--- Start of Information supplied ---

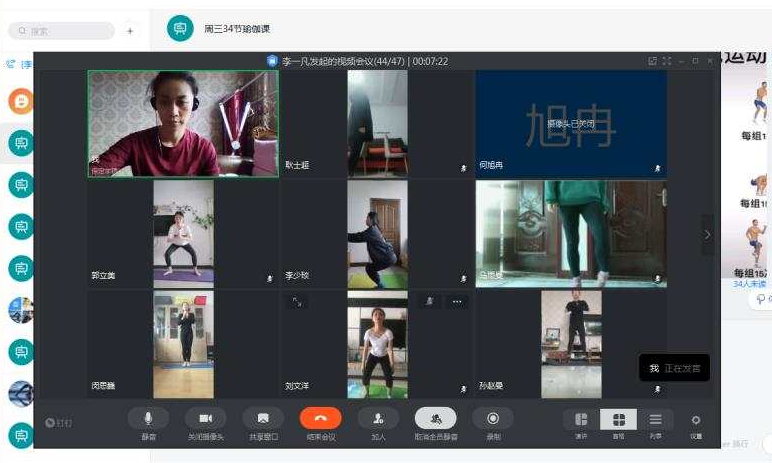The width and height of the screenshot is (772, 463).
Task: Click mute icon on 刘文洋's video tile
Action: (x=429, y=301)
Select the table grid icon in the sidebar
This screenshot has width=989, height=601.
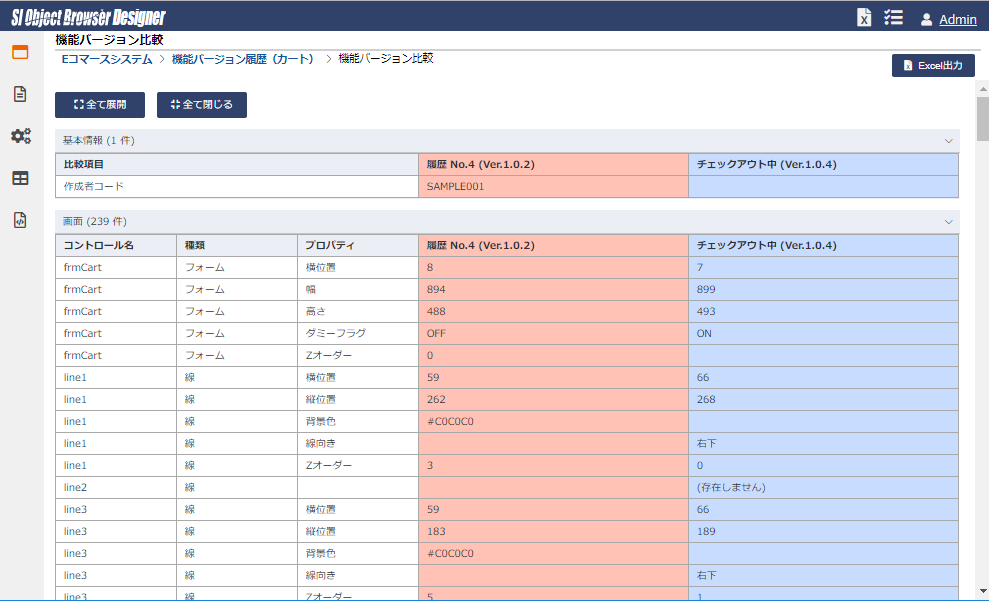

--- End of Information supplied ---
--- Start of Information supplied ---

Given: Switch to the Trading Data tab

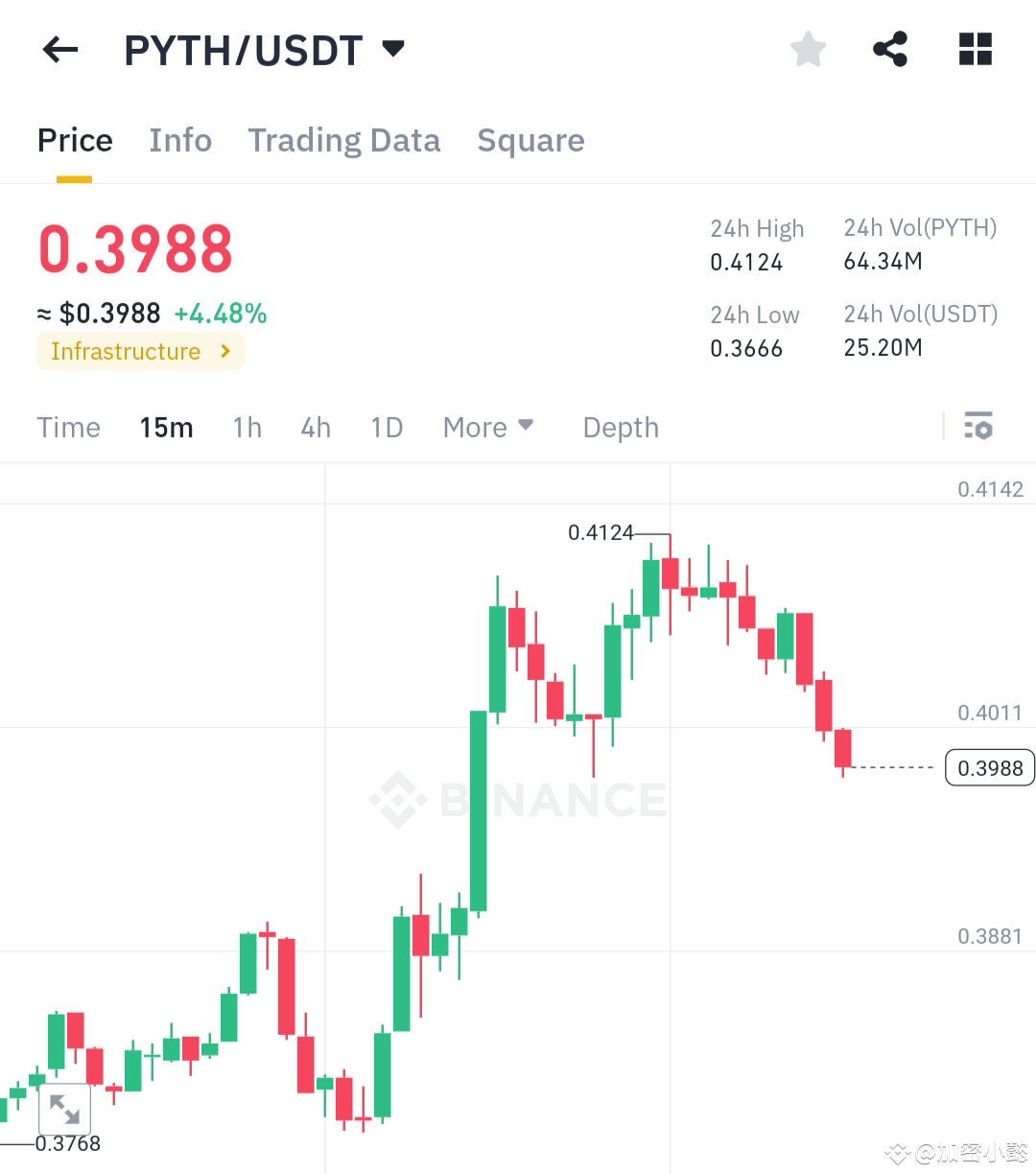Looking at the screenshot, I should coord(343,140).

--- End of Information supplied ---

» What you are asked to do: Reproduce word for word the lines starting at the line containing "The width and" and ending at the line containing "This screenshot has width=989, height=601.", leaving out the pictures.

» Reply:
The width and height of the screenshot is (772, 463).
Task: Click mute icon on 刘文洋's video tile
Action: (x=429, y=301)
Select the table grid icon in the sidebar
This screenshot has width=989, height=601.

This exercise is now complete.